How best to achieve the following?

This is the place for queries that don't fit in any of the other categories.

How best to achieve the following?

Postby AEA » Thu May 30, 2013 1:31 pm

Hey guys, im not after help with some specific code here, but more advice about how to achieve my current objective.

I have created a web scraper that scrapes live user data every 5 mins, so at the beginning of the day it will scrape statistics about users A,B,C (because they are the only ones who have entered data for that day) then 5 mins later it might be A,B,C,D,E. However this now leaves me with the list: A,B,C,A,B,C,D,E. Where as for the second scrape I would like to only scrape new data: First scrape A,B,C second scrape D,E, total scraped A,B,C,D,E.
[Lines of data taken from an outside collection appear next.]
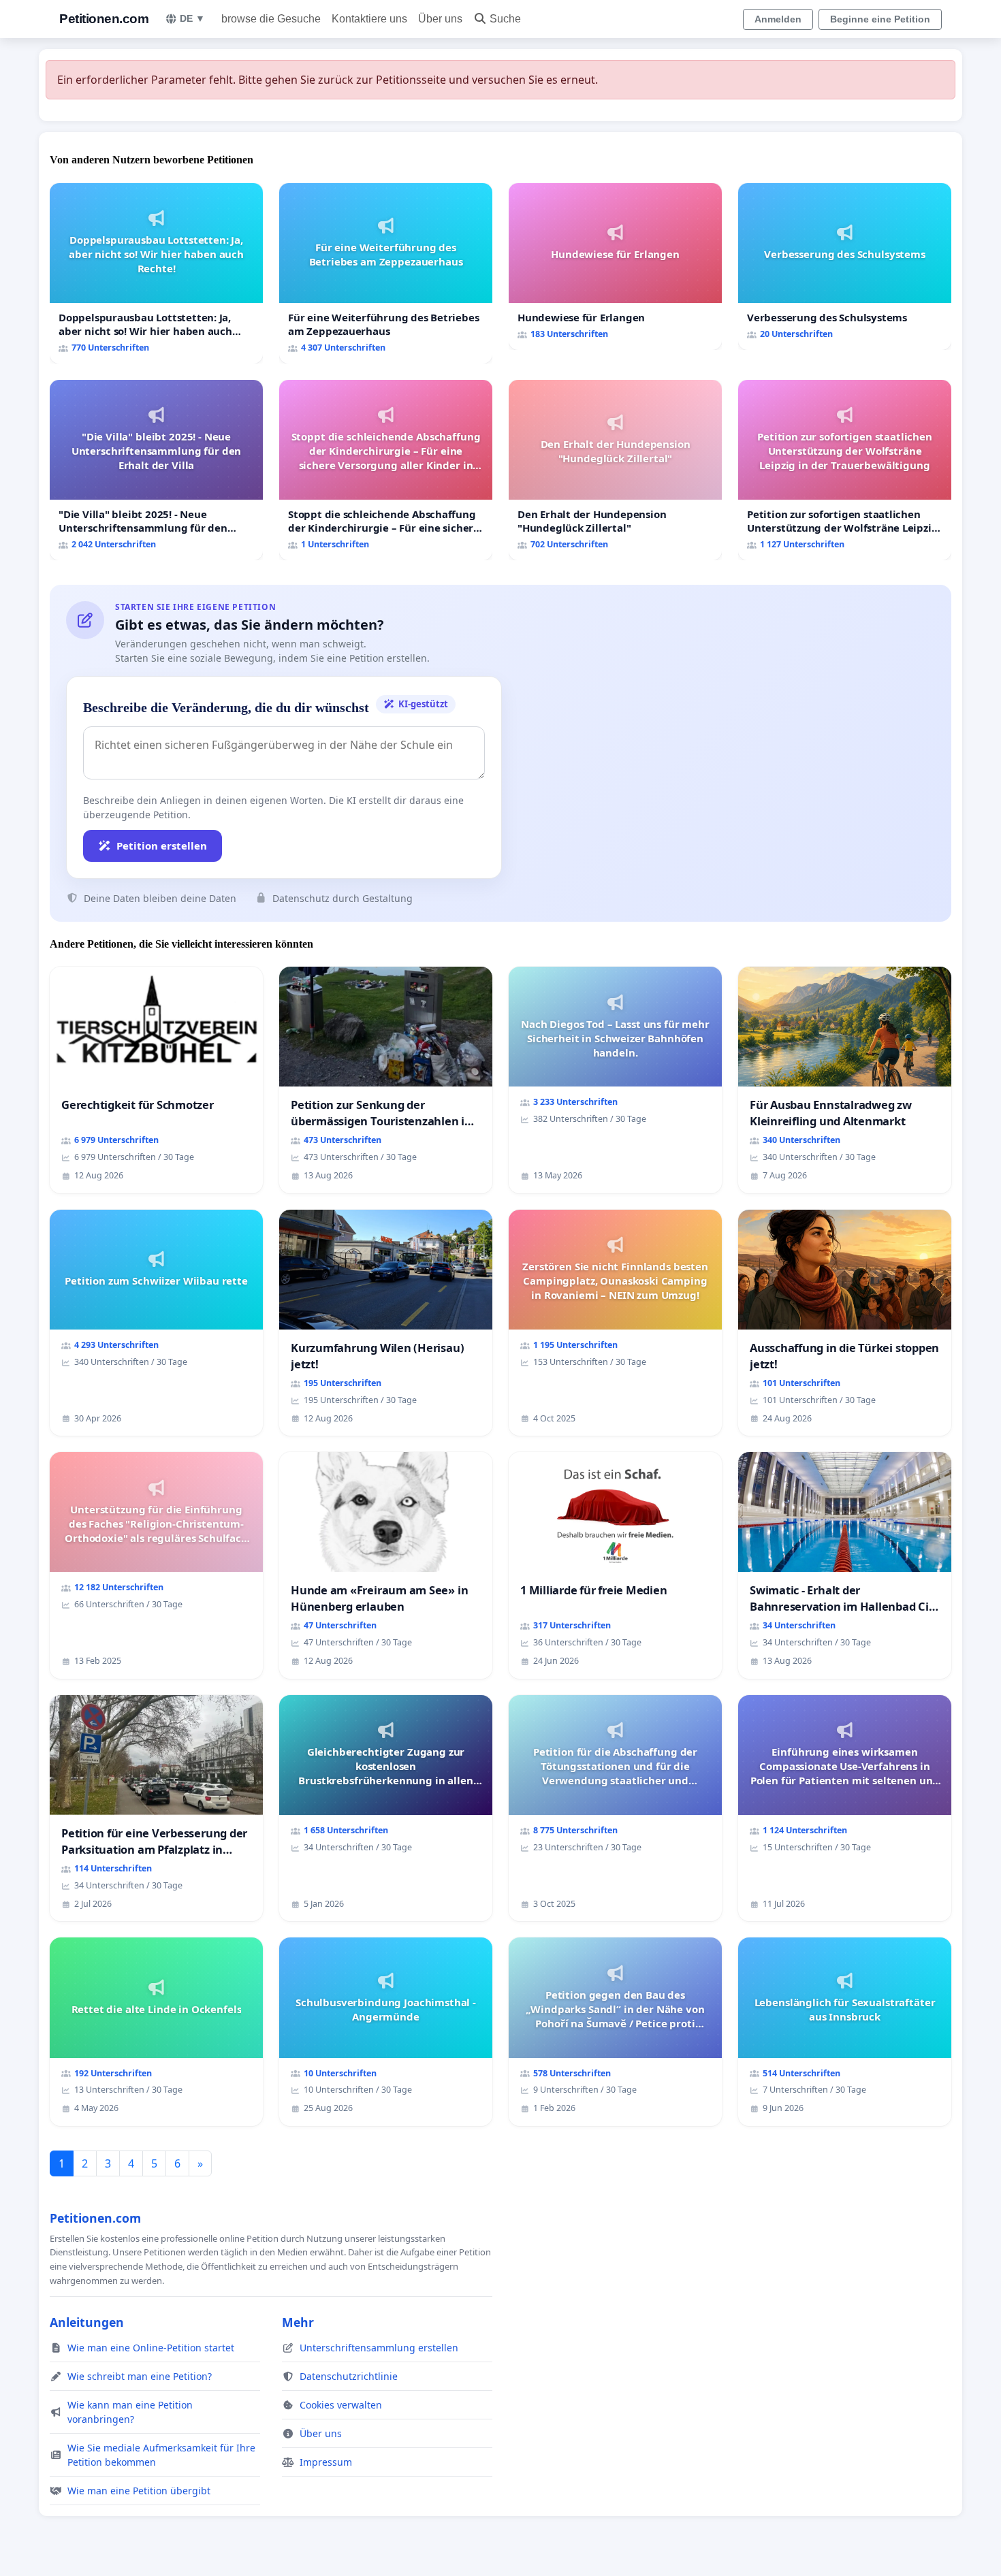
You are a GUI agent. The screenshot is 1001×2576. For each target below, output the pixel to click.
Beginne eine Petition (880, 19)
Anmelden (777, 19)
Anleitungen (87, 2322)
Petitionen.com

My question to the forum is how best to achieve this? note.#Each user data has a unique user ID and a unique username.

Just for the record, I have been using python and coding for about a week (jargon catches me out right now.)

Any comments and advice would be appreciated.

Many thanks AEA
AEA
 
Posts: 32
Joined: Thu Apr 18, 2013 11:37 am

Re: How best to achieve the following?

Postby hansn » Thu May 30, 2013 2:29 pm

Hard to say exactly without looking at your code, and I have no experience with web scrapers.

But would not a simple
Code: Select all
if A not in list:
    list.append(A)

suffice?

Kudos for making a working web scraper after 1 week of programming!
hansn
 
Posts: 87
Joined: Thu Feb 21, 2013 8:46 pm

Re: How best to achieve the following?

Postby AEA » Thu May 30, 2013 2:58 pm

Thanks for the reply hansn, i didnt want to include my code purly so the website in question doesn't show up on search results for a web scraper. I will amend my code and supply examples of what it currently returns.

Code: Select all
import mechanize
import urllib
import json
import re

 
def getData(): 
    post_url = "URL"
    browser = mechanize.Browser()
    browser.set_handle_robots(False)
    browser.addheaders = [('User-agent', 'Firefox')]
 
    ######These are the parameters you've got from checking with the aforementioned tools
    parameters = {'page' : '1',
                  'rp' : '250',
                  'sortname' : 'roi',
                  'sortorder' : 'desc'
                 }
    #####Encode the parameters
    data = urllib.urlencode(parameters)
    trans_array = browser.open(post_url,data).read().decode('UTF-8')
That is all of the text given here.